The Argument for Scale Models as Legal Props in the Courtroom
Tuesday, March 15, 2011
In honor of Ms. Marianne Clark, our Senior Account Executive here at Medical Legal Art who recently suffered a slip and fall on the ice with a resulting trimalleolar ankle fracture, I thought it apropos to dedicate this article to these common orthopedic injuries that we so often see in personal injury litigation. Ms. Clark is back in the office now recovering from her fixation surgery, but you may have noticed that I was too busy to post an article last month while she was away. It's good to have her back with us.
When involved in litigation regarding an ankle fracture, you may be confronted with terms such as medial malleolus, lateral malleolus, bimalleolar, trimalleolar and syndesmosis. It is important to understand the anatomy of the ankle before we can fully understand the terms describing the various injuries. The ankle is a joint where the tibia and fibula of the lower leg articulate with the talus bone in the upper portion of the foot. The tibia is on the medial (inner/toward the midline) aspect of the ankle and the fibula is on the lateral (outer/away from the midline) aspect of the ankle. The ends of these bones form knobs or projections that you can easily see or feel on either sides of the ankle. These protuberances are called the lateral malleolus (fibula) and the medial malleolus (tibia). Each malleolus can be fractured independently (lateral malleolus fracture, medial malleolus fracture) but if both are fractured, it is called a bimalleolar fracture. There is also a posterior projection of the tibia called the posterior malleolus. If all three regions are involved in the injury it is called a trimalleolar fracture.
The syndesmosis is the articulation between the lower portions of the tibia and fibula where they come together and touch just above the ankle joint. This articulation is held in place with a variety of ligaments and a stable syndesmosis is important for proper pain-free weight bearing. In many cases involving fractures or severe sprains of the ankle, the syndesmosis becomes separated or unstable if the ligaments are stretched or torn.
Fractures of the various malleoli can often be treated conservatively with immobilization or casting of the ankle. Internal fixation surgery is also common when metal hardware is required to secure and stabilize the fragments while the fractures heal.
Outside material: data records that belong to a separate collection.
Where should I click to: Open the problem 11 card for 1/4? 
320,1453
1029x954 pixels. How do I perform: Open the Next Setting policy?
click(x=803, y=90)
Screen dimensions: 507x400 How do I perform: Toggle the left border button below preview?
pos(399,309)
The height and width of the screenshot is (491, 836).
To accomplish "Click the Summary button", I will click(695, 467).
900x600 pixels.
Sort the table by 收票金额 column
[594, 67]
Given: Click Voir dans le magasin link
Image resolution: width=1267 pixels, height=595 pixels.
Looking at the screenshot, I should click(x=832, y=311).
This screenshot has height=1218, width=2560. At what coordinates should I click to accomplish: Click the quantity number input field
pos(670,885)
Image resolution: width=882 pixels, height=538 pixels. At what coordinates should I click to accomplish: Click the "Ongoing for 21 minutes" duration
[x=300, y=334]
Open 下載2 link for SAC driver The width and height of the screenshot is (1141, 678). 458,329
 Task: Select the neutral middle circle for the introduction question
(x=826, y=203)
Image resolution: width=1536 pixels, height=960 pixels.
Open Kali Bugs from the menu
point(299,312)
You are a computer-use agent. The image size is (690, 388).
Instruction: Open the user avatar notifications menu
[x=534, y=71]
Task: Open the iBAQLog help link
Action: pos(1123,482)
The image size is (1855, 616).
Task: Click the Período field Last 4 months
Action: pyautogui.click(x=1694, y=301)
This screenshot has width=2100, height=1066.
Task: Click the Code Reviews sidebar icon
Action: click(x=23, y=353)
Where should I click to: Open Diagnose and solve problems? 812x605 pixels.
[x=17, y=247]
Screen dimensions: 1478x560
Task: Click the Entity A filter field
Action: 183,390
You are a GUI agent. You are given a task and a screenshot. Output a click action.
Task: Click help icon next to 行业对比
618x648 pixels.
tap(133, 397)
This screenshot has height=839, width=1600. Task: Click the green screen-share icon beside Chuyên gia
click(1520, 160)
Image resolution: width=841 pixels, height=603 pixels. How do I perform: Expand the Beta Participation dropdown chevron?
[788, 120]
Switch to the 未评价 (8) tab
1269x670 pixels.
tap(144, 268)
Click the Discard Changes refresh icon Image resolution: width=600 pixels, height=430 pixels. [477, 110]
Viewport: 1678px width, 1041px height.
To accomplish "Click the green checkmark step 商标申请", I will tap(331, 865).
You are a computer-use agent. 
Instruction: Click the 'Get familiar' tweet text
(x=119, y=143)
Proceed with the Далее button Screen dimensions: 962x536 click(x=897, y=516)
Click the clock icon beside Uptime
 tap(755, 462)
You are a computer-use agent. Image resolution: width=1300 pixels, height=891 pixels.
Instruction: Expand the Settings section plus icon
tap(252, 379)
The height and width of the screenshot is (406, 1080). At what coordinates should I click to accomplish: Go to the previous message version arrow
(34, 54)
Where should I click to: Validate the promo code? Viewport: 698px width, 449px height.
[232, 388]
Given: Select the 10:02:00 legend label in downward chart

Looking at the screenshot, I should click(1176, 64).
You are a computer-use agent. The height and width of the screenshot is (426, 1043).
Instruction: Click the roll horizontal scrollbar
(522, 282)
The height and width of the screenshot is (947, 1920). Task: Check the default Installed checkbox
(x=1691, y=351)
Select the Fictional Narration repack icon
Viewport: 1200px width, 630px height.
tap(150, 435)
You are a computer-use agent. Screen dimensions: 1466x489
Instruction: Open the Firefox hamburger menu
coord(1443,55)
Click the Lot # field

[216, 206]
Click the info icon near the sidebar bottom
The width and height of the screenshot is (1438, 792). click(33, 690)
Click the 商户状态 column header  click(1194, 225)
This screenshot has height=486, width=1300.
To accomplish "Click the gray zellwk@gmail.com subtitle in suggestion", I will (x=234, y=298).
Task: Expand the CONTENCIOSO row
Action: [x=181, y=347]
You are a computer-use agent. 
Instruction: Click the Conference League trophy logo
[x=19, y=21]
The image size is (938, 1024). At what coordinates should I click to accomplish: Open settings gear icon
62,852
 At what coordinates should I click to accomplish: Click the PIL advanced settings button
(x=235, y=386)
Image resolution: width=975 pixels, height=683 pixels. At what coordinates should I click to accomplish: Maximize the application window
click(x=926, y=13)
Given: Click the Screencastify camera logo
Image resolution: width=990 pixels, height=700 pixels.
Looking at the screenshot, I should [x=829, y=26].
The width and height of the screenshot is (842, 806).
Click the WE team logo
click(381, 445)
A variety of screws or plates and screws may be employed based on the nature of the fractures and the preferences of the surgeon. This hardware is often left in place permanently although it is not uncommon for the hardware to be removed in a subsequent procedure if it causes any difficulties after the fractures have healed. Disruptions of the syndesmosis can also be repaired surgically. These procedures can include repair or reconstruction of the ligaments or the placement of long screws that traverse both the tibia and fibula to hold the distal ends of these bones together in proper alignment.